§ **ABOUT THIS EXERCISE**:
The line with "Image resolution: width=1384" marks the start; please set it down along with all later lines through the end of the material, exactly, leaving out pictures.

++++ AVAILABLE DATA

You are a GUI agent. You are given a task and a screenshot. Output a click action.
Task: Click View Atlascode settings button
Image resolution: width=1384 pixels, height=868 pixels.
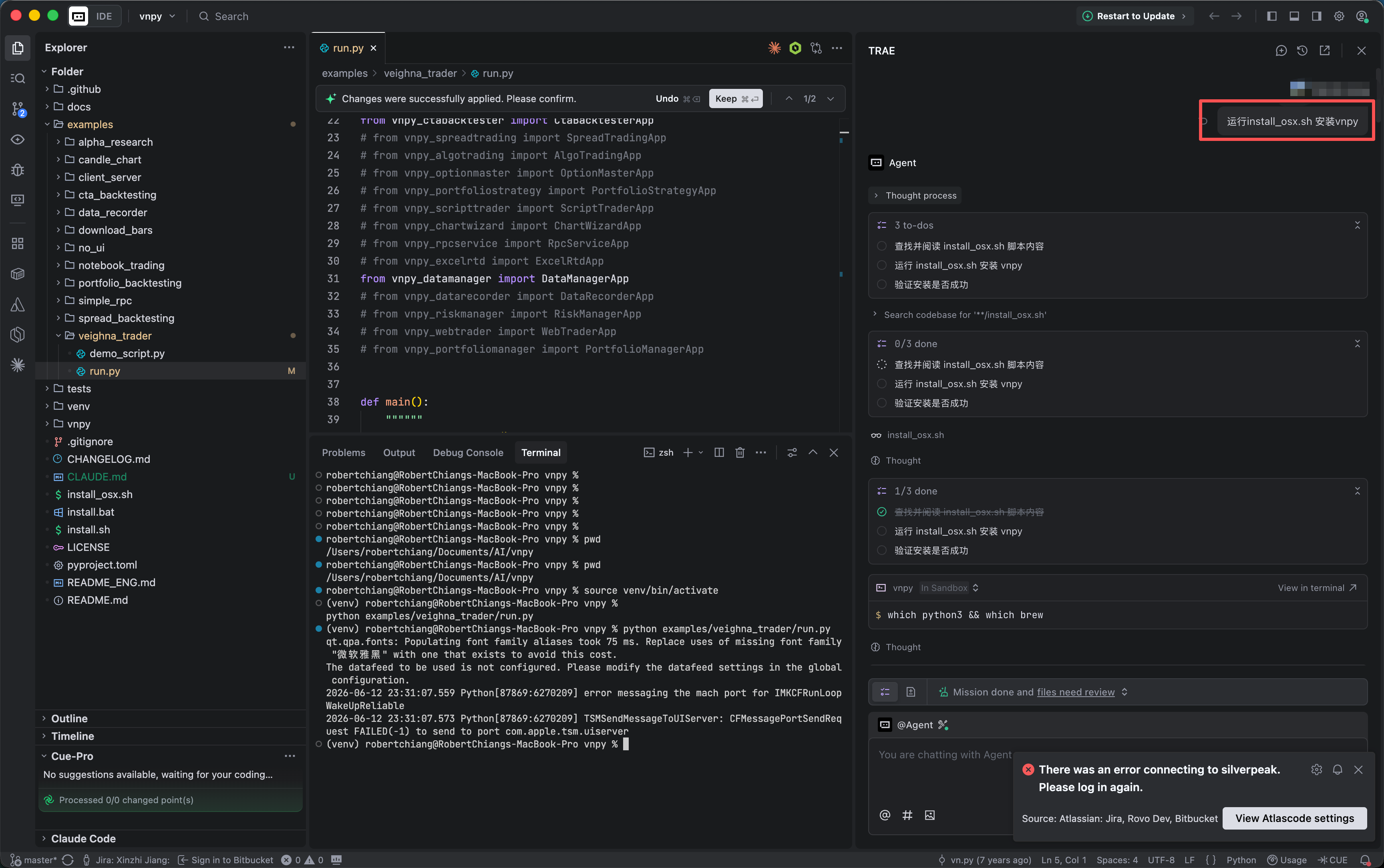coord(1294,818)
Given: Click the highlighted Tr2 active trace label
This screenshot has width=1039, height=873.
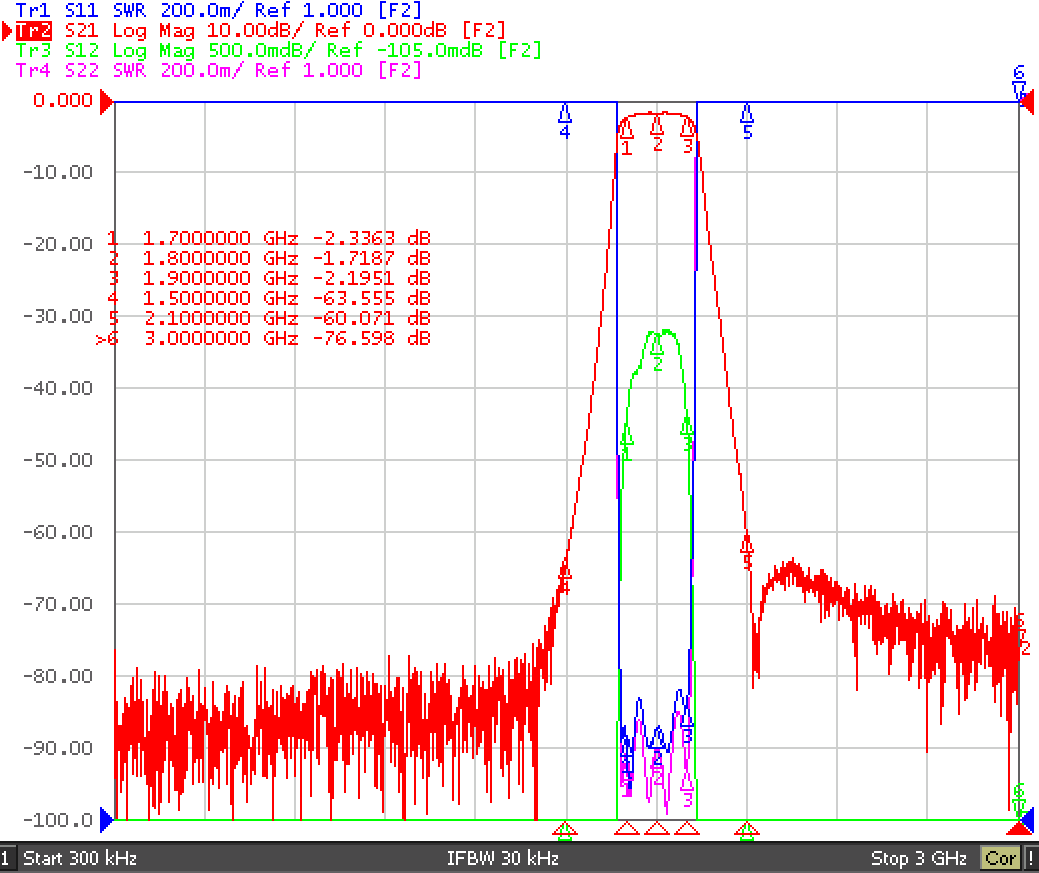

++++++++

§ **ANSWER BOX**:
Image resolution: width=1384 pixels, height=868 pixels.
coord(1294,818)
Given: Click the highlighted Tr2 active trace label
This screenshot has width=1039, height=873.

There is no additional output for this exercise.